July 31 – September 22, 2019

Ana Andrade, Birgit Auf der Lauer + Caspar Pauli, Miguel Buenrostro, Kate Clark + Sara Velas, Cognate Collective / Amy Sanchez + Misael Diaz, Sofia Dona, Dirk Fleischmann, Margarita Certeza Garcia, Lisa Glauer, Maria Iorio + Raphael Cuomo, Siraj Izhar, Sangdon Kim, Jan Lemitz, Angelika Levi, Mario Rizzi, Siren Eun Young Jung

TERRITORIUM  | Tijuana is a point of departure for an exhibition in progress; an open invitation to a shared process of thinking and working together with our friends and colleagues in Tijuana and beyond. The project began with the conception of the exhibition Tunnel below / Skyjacking above: deconstructing the border in Berlin in 2017 and continues in the format of TERRITORIUM, imagined as a fertile ground for artistic collaboration beyond the gallery. We want to make the most of the time here for productive moments of sharing, reflection, and exchange, hoping to develop and explore common threads that extend beyond geographical confinements and site-specific narratives that we plan to carry in the future to other frontiers. 

Centered in the nexus of the Mexican-US border region, the many impacts of the contemporary border affect daily lives which are spatially manifested in ways visible across the city and the greater urban agglomeration. Forming connections that tunnel under / network above divisive political rhetoric and geo-political barriers – we aim at opening dialogues with a strong emphasis on the local, the public and the urban context. Located in the heart of Tijuana’s grid-like urban plan this exhibition space, part of the City Museum connects with the City Archive, the Museum of History and a Public Library and thus reaches a broad public audience beyond the art world.  The city archive collection reflects the very beginnings of an emerging city settling itself onto complex historic layers and geological formations – the Ocean to the east and plateau of mountains to the west speak of another past and present of (geological + social) registrations, of immaterial border crossings, of militarized regimes and their contestations. 


Founded out of informal settlements in response to the newly established frontier in 1889, Tijuana’s center is being shaped by the horizontal cut of the border. Geopolitical swings have been inscribed into the city space since it’s founding 130 years ago. Prohibition fueled the rise of the art déco boom town in the 1920s; the ‘War on Drugs’ in the 1980s and the violence of the early 2000s resulted in flight from the city and an abundance of emptied shops, arcades, theatres and malls across central Tijuana. After the signing of the NAFTA treaty in 1994, the outskirts of the city became a center for industrial production and labor exploitation in the maquiladoras. The sky above downtown Tijuana now features a metal arch donated by Samsung as a symbol of economic engagement, a brutalist testament to global corporate power and ‘free’ markets, whose cost is borne by the poorest and the land itself. The inland warehouses and factories draw flows of workers towards an ever-growing city, connecting informal and formal types of spaces in ever-evolving and complex relationships. Currently, investment money is pouring back into a reviving city, resulting in controversial development projects and various attempts in rebranding.
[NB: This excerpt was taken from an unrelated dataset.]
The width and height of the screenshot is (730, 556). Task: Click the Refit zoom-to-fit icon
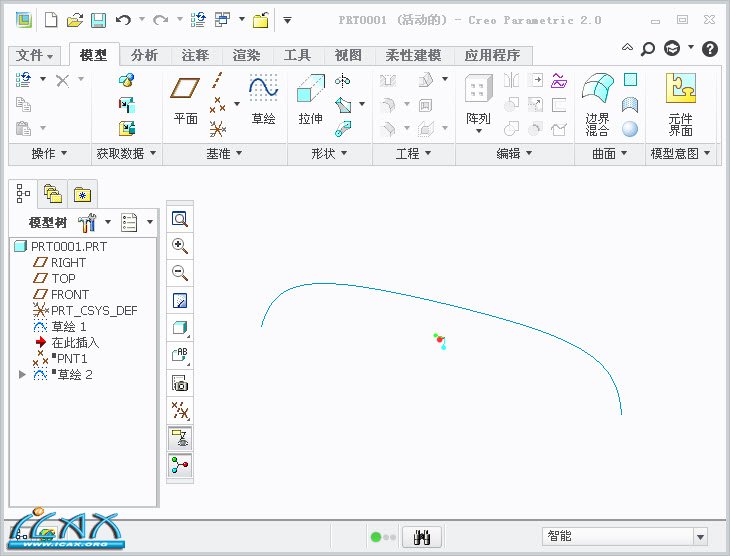(180, 219)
The exhibition links artistic, spatial and political practices, contributors, participants and audiences from a diverse range of disciplines through a series of curated meetings, workshops, performances, screenings and lectures. We seek to contradict the omnipresence of one-dimensional media representations as we find ourselves in an extremely complex and multi-layered urban/political landscape. Conceived of as a process-oriented nomadic format, the exhibition gathers ongoing and existing work from a wide range of practices into a transient and preliminary constellation. Tracing resemblances and parallels, the findings and results will be incorporated into the continuous process of the project.